La sigla GMT sta per Greenwich Mean Time, ma nel gergo orologiero indica una famiglia di complicazioni che permettono di leggere due fusi orari contemporaneamente su un unico quadrante. La distinzione fondamentale non è tra GMT e non-GMT: è tra GMT traveller e GMT office, e chi non la conosce compra lo strumento sbagliato.
Nel GMT traveller la lancetta delle ore è meccanicamente indipendente e si sposta in incrementi di un'ora senza fermare i minuti. Chi atterra a Tokyo può aggiornare l'ora locale senza toccare il secondo fuso. È il sistema che rende utile un orologio in viaggio vero. Il GMT office, detto anche caller o GMT indipendente, funziona al contrario: le lancette centrali restano sull'ora locale e si sposta solo la lancetta GMT da 24 ore. Ottimo se lavori con New York da Milano e non cambi mai fuso tu stesso; meno pratico se sei sull'aereo ogni settimana.
Il capostipite storico è il Rolex GMT-Master del 1954, nato per i piloti della Pan Am. La sua lancetta GMT era accoppiata meccanicamente al treno delle ore: regolando la sfera delle ore si modificava anche la lancetta GMT. Oggi molti definiscono quel sistema un GMT di prima generazione, perché non era ancora un vero traveller. La funzione Dual Time è ancora più elementare: una seconda lancetta, spesso rossa, mostra l'ora di casa mentre si è in trasferta. Nessun meccanismo aggiuntivo rispetto a un movimento standard, solo una ruota in più.
Esistono poi soluzioni alternative alla lancetta centrale.

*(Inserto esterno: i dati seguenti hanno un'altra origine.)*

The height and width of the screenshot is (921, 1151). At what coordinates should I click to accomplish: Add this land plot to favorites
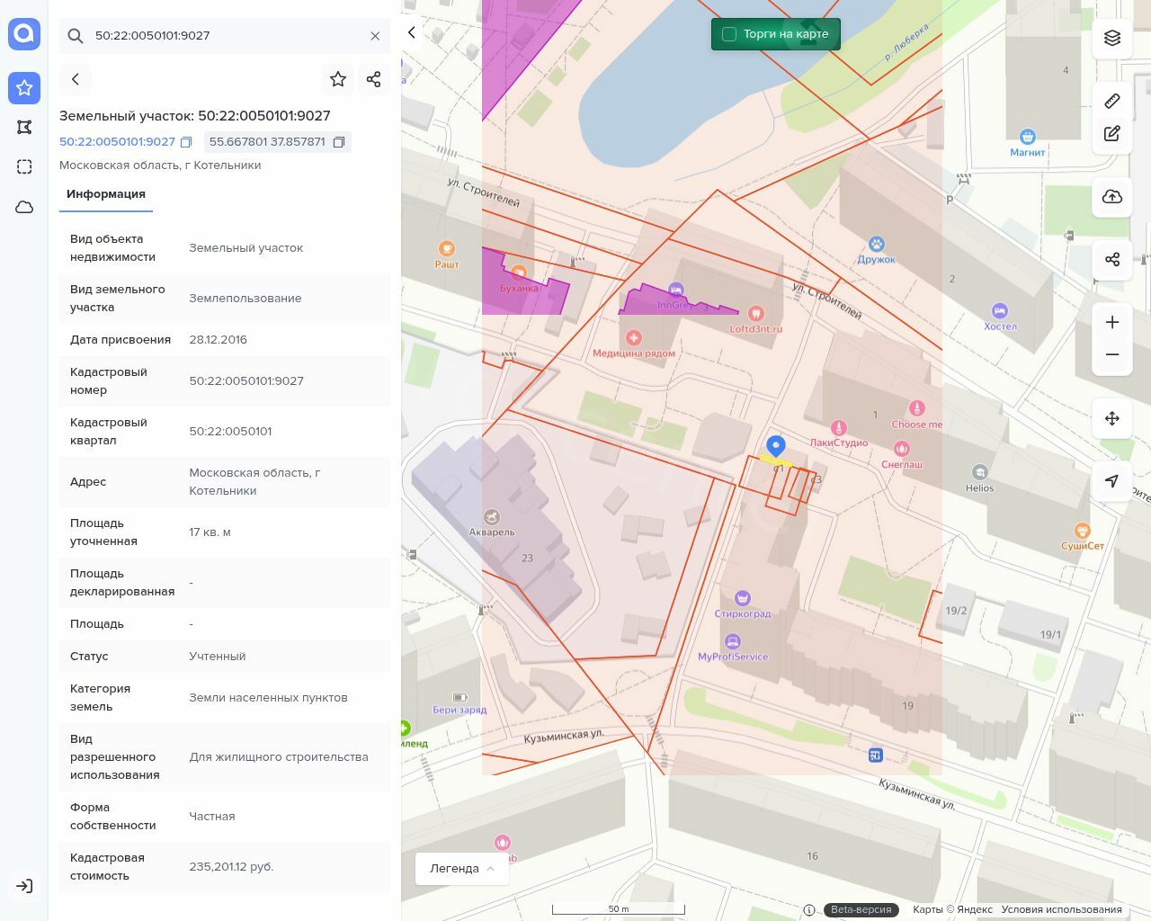[x=338, y=79]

La lunetta fissa graduata su 24 ore, come nel Tudor Black Bay Pro, permette di leggere un secondo fuso allineando la lancetta GMT alla scala incisa sull'anello esterno, senza parti mobili aggiuntive che possano essere spostate per errore. La lunetta girevole con nomi di città — il cosiddetto city bezel — è invece la versione più immediata: si ruota fino alla propria città di riferimento e si legge l'ora locale direttamente. Non è una complicazione meccanica nel senso stretto, ma funziona.
Il GMT flyer è una variante meno comune: invece di una lancetta, usa un disco rotante sotto il quadrante con 24 settori. Il Miyota 9075 lo adotta con un indicatore colorato che scorre lungo il perimetro. Meno leggibile di una lancetta, ma architettonicamente più pulito su certi quadranti. Al banco mi è capitato di dover spiegare questa differenza almeno tre volte a settimana: chi cerca un GMT spesso ha in mente il Rolex, ma non sa esattamente come funziona. La prima domanda che faccio è sempre: cambi fuso tu, o guardi un collega dall'altra parte del mondo?